Related configuration

Special attention

    • Under cluster mode, Yarn.nodemanager.local-dirs right? Spark executors and spark driver are all working, Spark.local.dir will be ignored
    • In client mode, spark executors uses yarn.nodemanager.local-dirs, and spark driver uses Spark.local.dir
    • --files and–archives support for # mapping to HDFs
    • --jars

The above is the main content of this section Bo master for everyone, this is the master of his own learning process, hope to give you a certain guidance role, useful also hope that we point a support, if you do not use also hope to forgive, there are mistakes please point out. If there is hope to pay attention to bloggers to get updates the first time Oh, thank you! Also welcome reprint, but must be in the post obvious location marked the original address, the right to interpret the owner of all!

Spark on YARN

Contact Us

The content source of this page is from Internet, which doesn't represent Alibaba Cloud's opinion; products and services mentioned on that page don't have any relationship with Alibaba Cloud. If the content of the page makes you feel confusing, please write us an email, we will handle the problem within 5 days after receiving your email.

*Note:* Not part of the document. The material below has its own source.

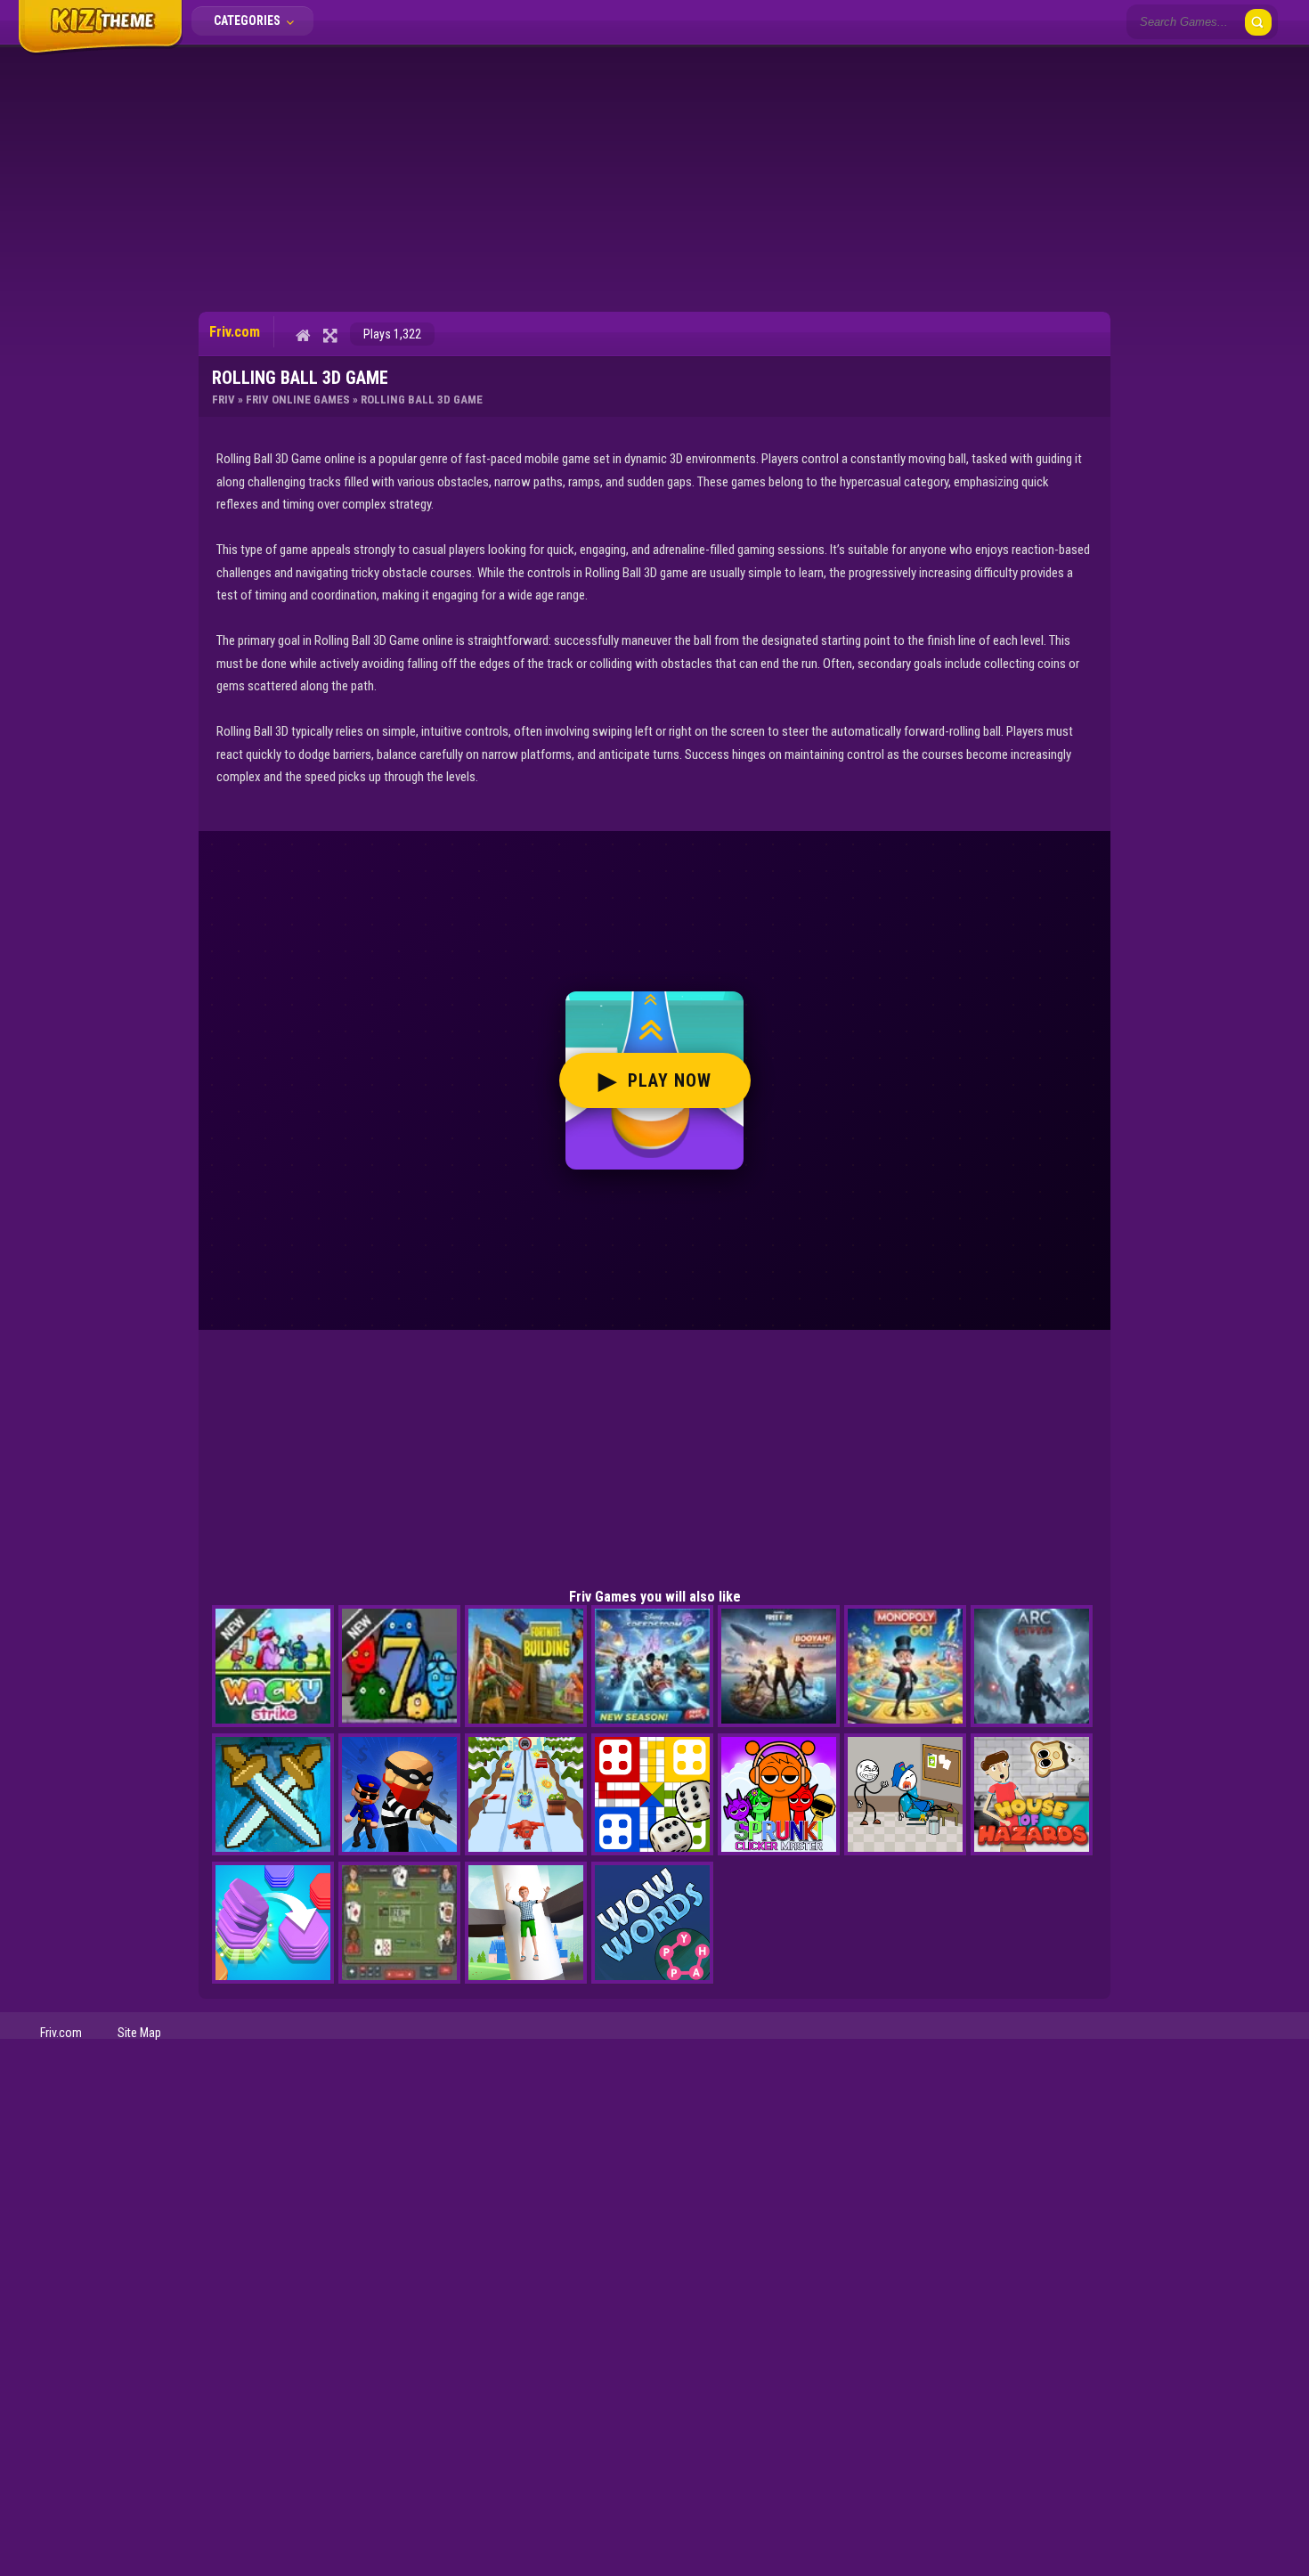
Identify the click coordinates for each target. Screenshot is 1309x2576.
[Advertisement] (654, 178)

If you find any instances of plagiarism from the community, please send an email to: info-contact@alibabacloud.com and provide relevant evidence. A staff member will contact you within 5 working days.

A Free Trial That Lets You Build Big!

Start building with 50+ products and up to 12 months usage for Elastic Compute Service

  • Sales Support

    1 on 1 presale consultation

  • After-Sales Support

    24/7 Technical Support 6 Free Tickets per Quarter Faster Response

  • Alibaba Cloud offers highly flexible support services tailored to meet your exact needs.